NetChoice VP General Counsel Carl Szabo discusses a Twitter whistleblower who claims executives misled the board and the public on “Fox Business Tonight.”
Cybersecurity experts have expressed concern over the latest data breach suffered by password manager LastPass. The cloud security firm has remained silent in the face of class action lawsuits related to multiple hacks against it last year.
LastPass first warned customers in August 2022 that “unauthorized parties have accessed parts of its network” via a developer’s compromised account, at which point hackers could have compromised customer data or encryption. I have verified that I am not accessing a password vault that is encrypted.
Cybersecurity experts warn of growing security breaches by password manager LastPass. (Photo illustration by Mateusz Slodkowski/SOPA Images/LightRocket via Getty Images/Getty Images)
the company at that time pleaded guilty to a second offense In late November, someone said they used information accessed in the August hack to “access certain elements of customer information.” claimed to be
However, in the company’s latest blog update on December 22nd regarding the security incident, LastPass CEO Karim Toubba said that “threat actors” could be used to “use fully encrypted sensitive information such as website usernames and passwords. He admitted to copying backups of customer vault data, including fields, secure notes, and form-milled data.” That’s what experts sound the alarm.
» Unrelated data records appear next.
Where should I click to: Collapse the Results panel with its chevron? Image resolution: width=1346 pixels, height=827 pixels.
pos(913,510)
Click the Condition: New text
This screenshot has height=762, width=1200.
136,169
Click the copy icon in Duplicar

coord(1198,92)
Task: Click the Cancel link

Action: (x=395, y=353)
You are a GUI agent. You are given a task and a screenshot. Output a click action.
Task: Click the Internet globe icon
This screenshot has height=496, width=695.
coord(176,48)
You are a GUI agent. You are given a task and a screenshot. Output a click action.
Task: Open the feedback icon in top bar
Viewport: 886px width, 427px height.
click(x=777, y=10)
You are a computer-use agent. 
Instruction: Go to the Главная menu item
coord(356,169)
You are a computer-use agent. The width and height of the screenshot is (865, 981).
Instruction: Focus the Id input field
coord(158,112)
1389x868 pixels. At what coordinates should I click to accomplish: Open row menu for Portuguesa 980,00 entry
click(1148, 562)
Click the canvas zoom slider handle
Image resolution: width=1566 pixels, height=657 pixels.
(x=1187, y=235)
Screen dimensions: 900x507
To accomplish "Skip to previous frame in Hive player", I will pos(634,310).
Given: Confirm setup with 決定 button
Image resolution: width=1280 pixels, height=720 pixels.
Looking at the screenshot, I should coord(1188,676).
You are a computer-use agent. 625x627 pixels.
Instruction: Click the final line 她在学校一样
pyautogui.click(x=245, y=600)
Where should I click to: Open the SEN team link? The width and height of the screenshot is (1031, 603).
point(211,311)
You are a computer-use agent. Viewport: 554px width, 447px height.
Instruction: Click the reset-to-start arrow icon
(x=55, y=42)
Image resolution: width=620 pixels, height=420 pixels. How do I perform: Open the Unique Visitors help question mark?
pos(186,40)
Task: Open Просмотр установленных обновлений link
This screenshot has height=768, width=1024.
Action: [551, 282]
CHATGPT Used To Create Malware, Ransomware: Report
Yiddy Lemmer, who owns New York-based IT support and cybersecurity company CompuConnect, still recommends FOX Business use a password manager to keep their data safe, but LastPass recommends I am saying that I have not. In fact, he stopped using his LastPass a few weeks ago after discovering the extent of the compromise.
Hackers gained access to LastPass customer data in multiple security breaches last year. (Jakub Porzycki/NurPhoto via Getty Images/Getty Images)
“When I realized how bad it was, I switched immediately,” Lemmer said. “I’m not going to wait for the next hack until things get worse.” Lemmer now uses her LastPass competitor, Bitwarden, to manage passwords.
Galactic Advisors, a Nashville, Tennessee-based cybersecurity firm, alerted customers to the LastPass hack on January 3, stating that “some of the unencrypted data exposed in the attack was used for purposes other than phishing. We have received information indicating that it may be used in .”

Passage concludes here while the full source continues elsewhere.